Custom SQL Validator Recipes
The following Custom SQL validator examples are based on BigQuery SQL. You can use these recipes as a starting point when writing Custom SQL validators for other data sources, such as Redshift or Athena.
For information about configuring Custom SQL validators, see Custom SQL.
Duplicate Count
This example validator counts the number of occurrences for a specific column with a window and sums the total count.
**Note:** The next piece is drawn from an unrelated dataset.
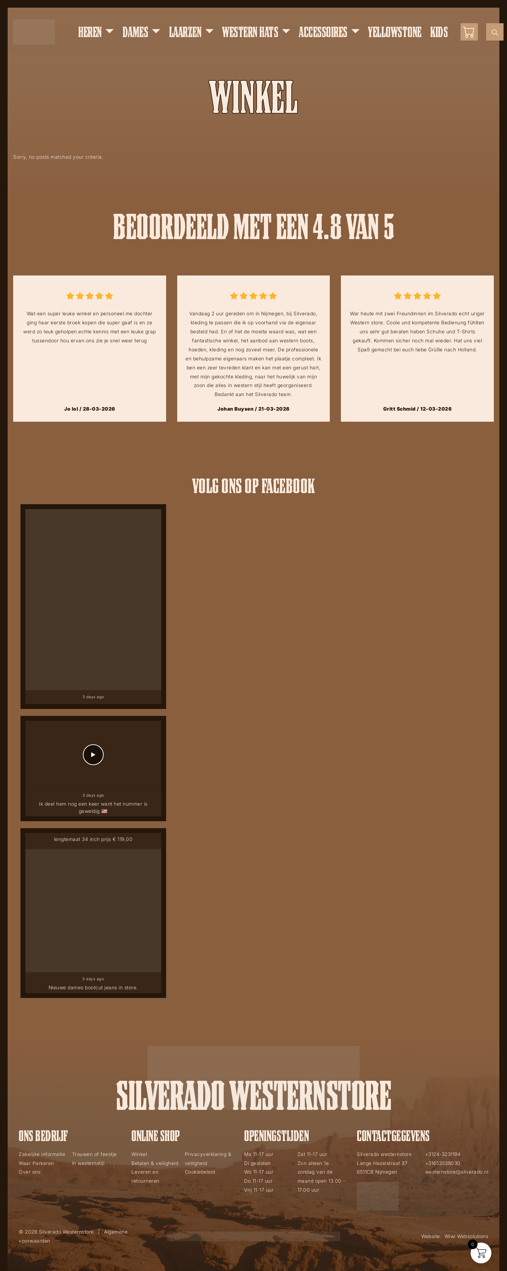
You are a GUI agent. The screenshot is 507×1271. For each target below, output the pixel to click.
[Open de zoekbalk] (494, 32)
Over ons (30, 1172)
The resulting value represents the number of duplicates for that particular value.
SELECT
`validio_window_id`,
SUM(duplicates) as `validio_metric`
FROM (
SELECT
{{ validio_window_id(`time`) }} AS `validio_window_id`,
COUNT(*) - 1 AS duplicates
FROM
`project`.`dataset`.`table`
WHERE
{{ validio_window_filter(`time`) }}
GROUP BY
`validio_window_id`, `column_to_check_for_duplicates`
)
GROUP BY
`validio_window_id`
For the following example data, the result would be 3, where the duplicate values are b, b, and NULL.
column_to_check_for_duplicates |
---|
a |
b |
b |
b |
NULL |
NULL |
Referential Integrity
This example validator computes how many non-NULL values exist in a foreign key table which is not present in the primary key table.
SELECT
{{ validio_window_id(`foreign_key_table`.`time`) }} AS `validio_window_id`,
COUNTIF(`primary_key_table`.`foreign_key` IS NULL) AS `validio_metric`
FROM
`project`.`dataset`.`foreign_key_table`
LEFT JOIN
`project`.`dataset`.`primary_key_table`
ON
`foreign_key_table`.`foreign_key` = `primary_key_table`.`foreign_key`
WHERE
{{ validio_window_filter(`foreign_key_table`.`time`) }} AND
`foreign_key_table`.`foreign_key` IS NOT NULL
GROUP BY
`validio_window_id`
For the following example tables, the result would be 2, where the missing keys are 1003 and 1004.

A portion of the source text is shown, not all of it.